随着心脏外科的发展,微创冠状动脉搭桥术、机器人辅助或全机器人冠状动脉搭桥术、杂交手术将会是未来冠脉搭桥手术的重要发展趋势。因此,选择有轻症保障责任(微创冠状动脉搭桥术)的重疾险产品无疑具有很大的优势。本文测评的9款重疾险产品中,本文测评的9款重疾险产品中,除了百年人寿康盛保、恒大人寿万年康、信泰百万守护、中国平安平安福Ⅱ这4款重疾险产品有微创冠状动脉搭桥手术的保障责任(即轻症冠状动脉搭桥术),其他5款复星联合康乐一生版、工银安盛御享人生、瑞泰人寿乐享安康、太平福禄嘉倍版、中国人寿国寿福臻享版均无该项轻症保障责任。

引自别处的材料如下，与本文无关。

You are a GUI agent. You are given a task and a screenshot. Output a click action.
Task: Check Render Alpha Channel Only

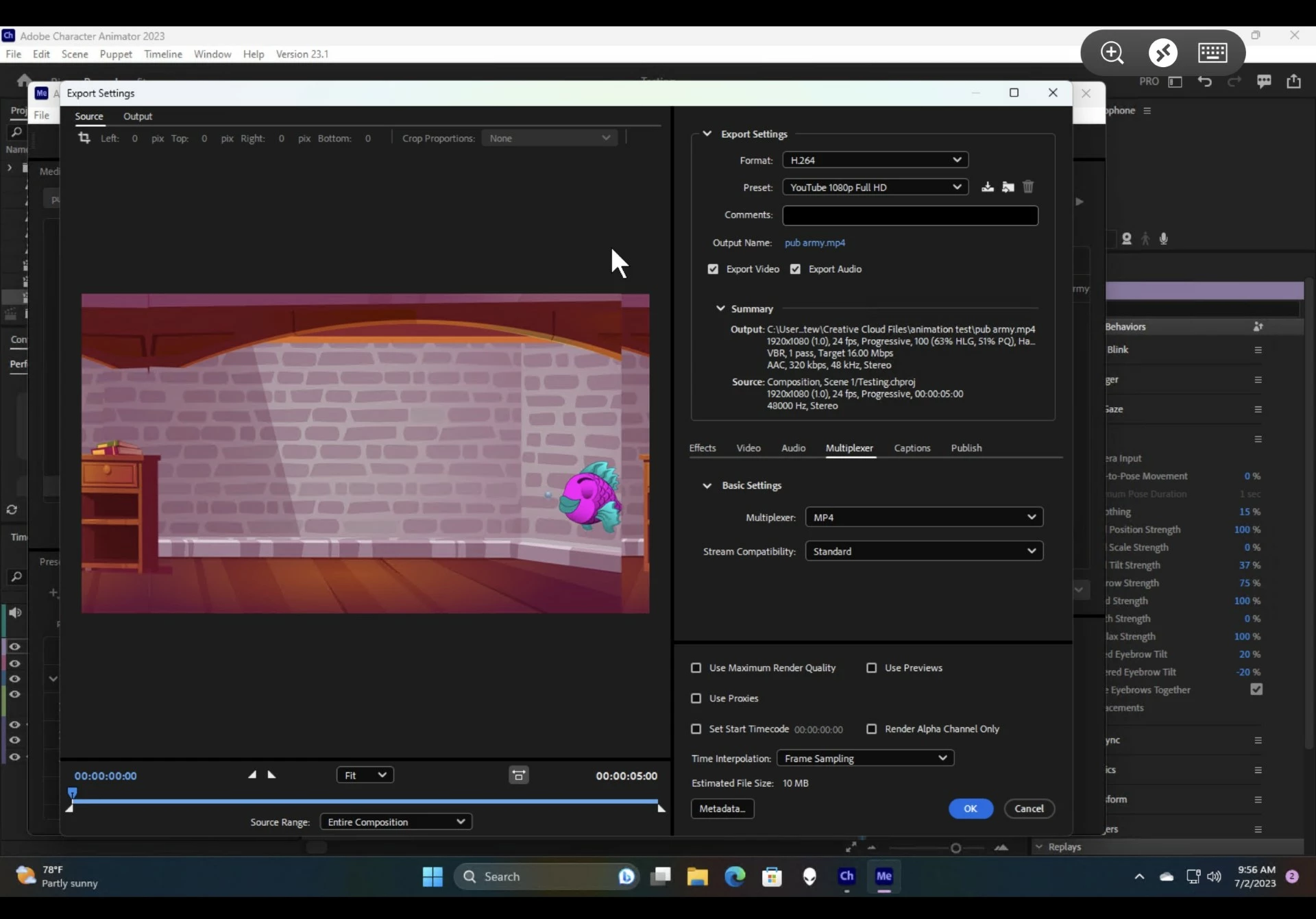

鉴于“冠心病”是我国第一大死亡原因(超过恶性肿瘤),而心肌梗塞、冠脉搭桥术(CABG)、经皮冠脉介入治疗(PCI)均为临床常见且高发的疾病或术式,且冠心病患者行PCI术后,再次行PCI或CABG的可能性是很大的(尤其对于多支病变或钙化、弥漫性病变患者),因此,能将“不典型的急性心肌梗塞”、“微创冠状动脉搭桥手术”和“微创冠状动脉介入手术(非开胸手术)”三者分开赔付,而不是只赔其一,这是很好的重疾险产品。本文测评的有2款符合:恒大人寿万年康、中国平安平安福Ⅱ。

心梗后行PCI或CABG治疗,再狭窄或再次发生心梗的可能性会随着时间的延长而增加,尤其对于多支病变的患者而言,其再发风险不低。因此,有重疾急性心肌梗塞二次赔付、或冠状动脉搭桥术二次赔付的重疾险产品是比较具有性价比的。